Rewrite every line in the part that opens with the line containing "Task: Open the пуск Start menu" and closes with the line containing "coord(582,218)", keeping the request text unchanged but shifting each answer coordinate by adding 93 to it. Leave the pictures out of your answer.
─── SUPPLIED MATERIAL
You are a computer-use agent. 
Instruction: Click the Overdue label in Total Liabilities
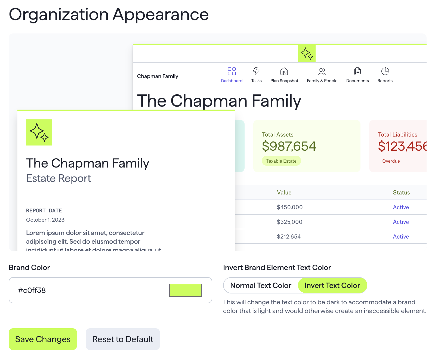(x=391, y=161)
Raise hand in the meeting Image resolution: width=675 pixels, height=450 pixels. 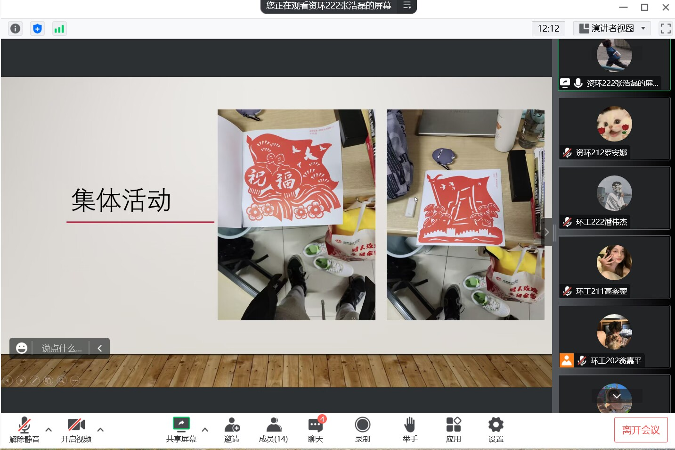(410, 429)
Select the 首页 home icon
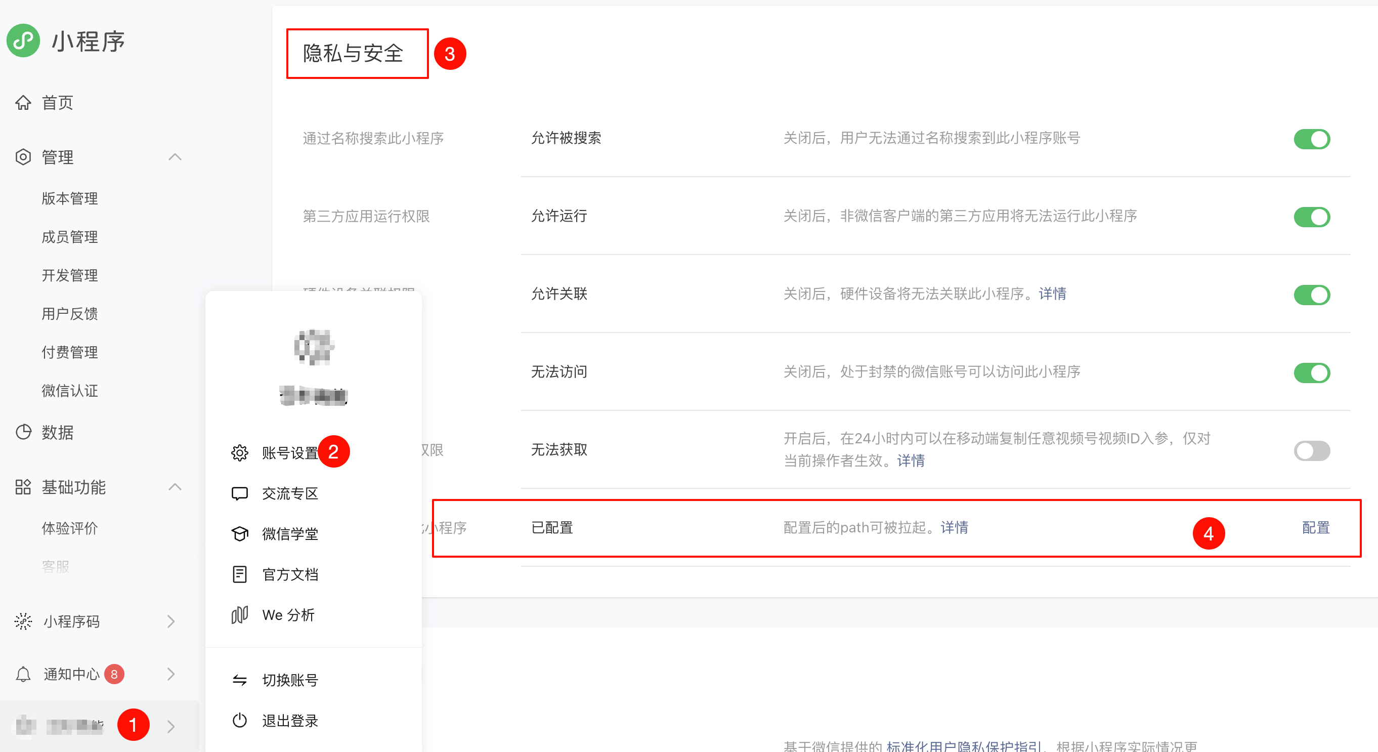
──────
─── SUPPLIED MATERIAL
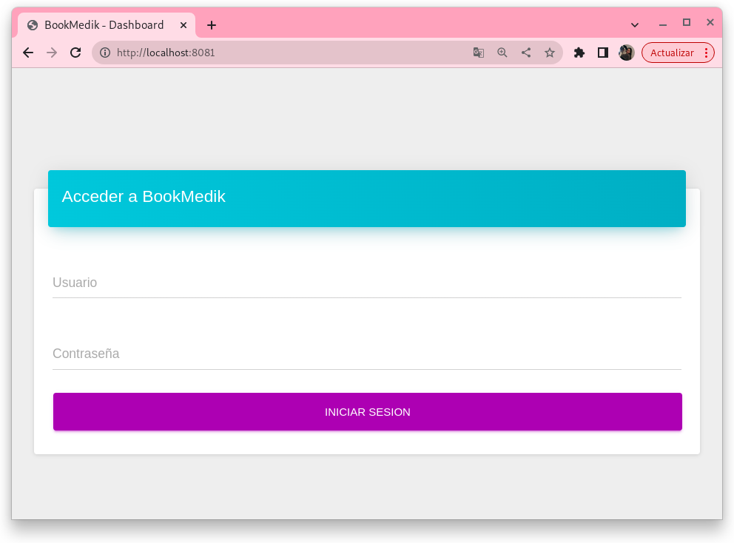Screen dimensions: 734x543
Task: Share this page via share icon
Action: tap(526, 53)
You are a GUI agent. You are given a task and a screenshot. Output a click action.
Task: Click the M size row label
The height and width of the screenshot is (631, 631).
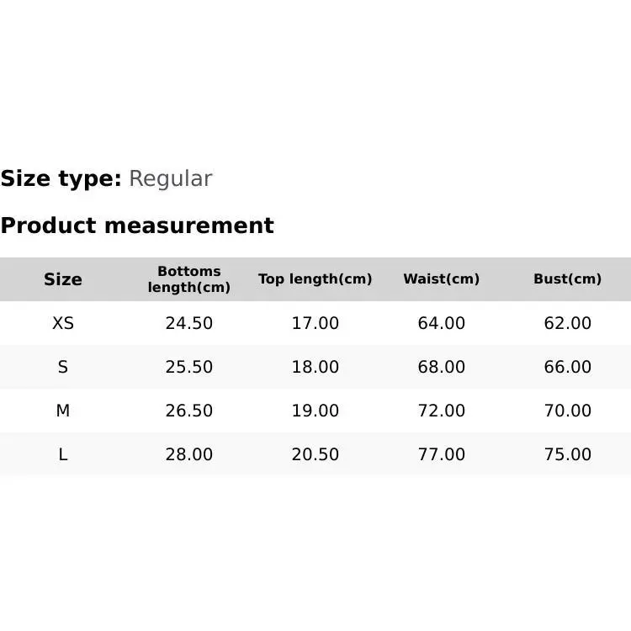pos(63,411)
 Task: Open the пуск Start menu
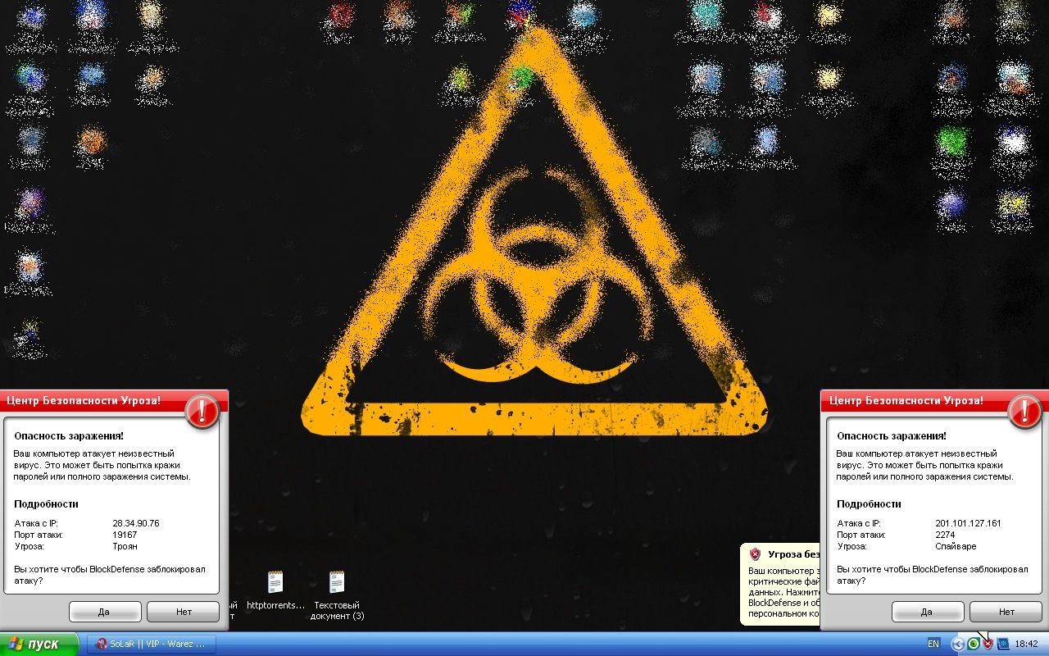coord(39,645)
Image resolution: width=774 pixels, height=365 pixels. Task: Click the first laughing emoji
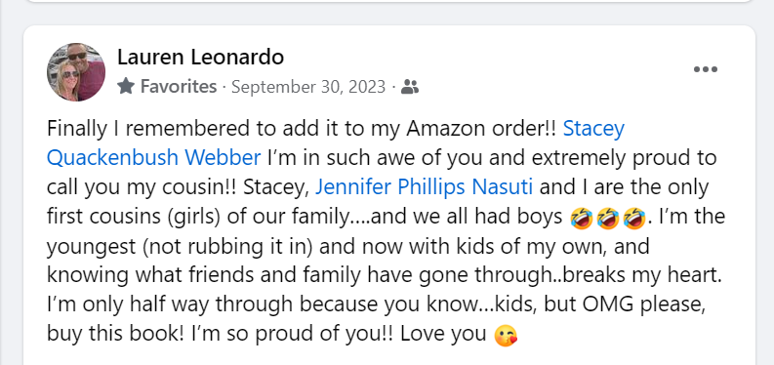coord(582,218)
──────
* _SOLUTION TO THIS PROBLEM_
 Task: Open the пуск Start menu
coord(132,738)
Image resolution: width=774 pixels, height=365 pixels. Task: Click the first laughing emoji
coord(675,311)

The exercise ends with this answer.